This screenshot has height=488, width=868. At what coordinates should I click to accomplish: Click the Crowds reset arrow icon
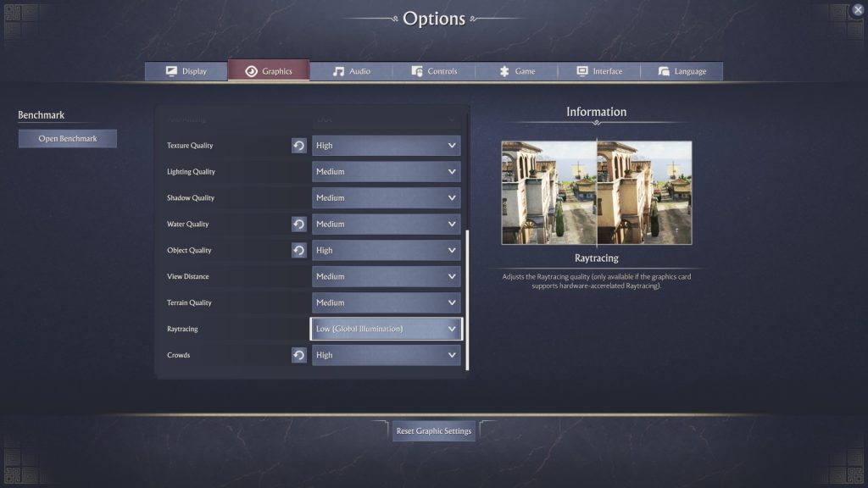(299, 356)
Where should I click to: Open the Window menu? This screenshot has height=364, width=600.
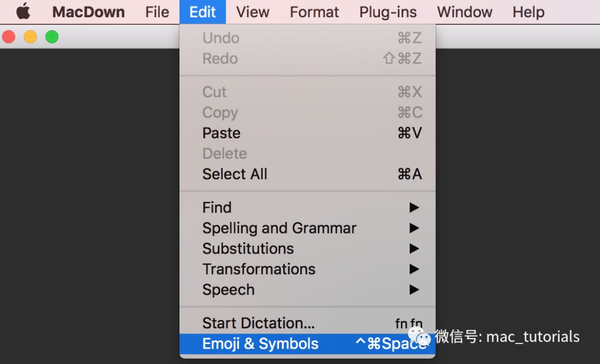point(464,12)
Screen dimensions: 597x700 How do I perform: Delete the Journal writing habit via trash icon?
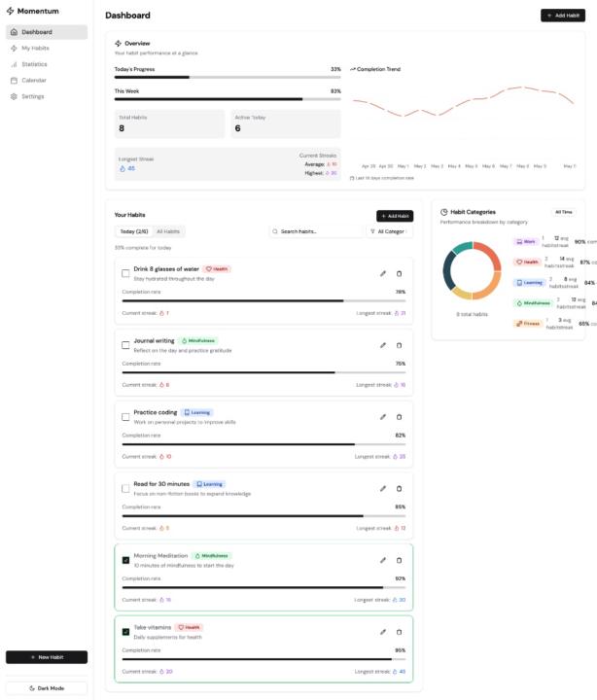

**********

PROBLEM REQUIREMENTS:
All the lines above should be reproduced exactly, and none of the pictures.

PROBLEM SOLUTION:
This screenshot has height=488, width=868. At what coordinates should I click to accomplish: Click the Crowds reset arrow icon
(299, 356)
Where should I click to: Open the Window menu? This screenshot has height=364, width=600.
point(464,12)
Screen dimensions: 597x700 How do I perform: Delete the Journal writing habit via trash icon?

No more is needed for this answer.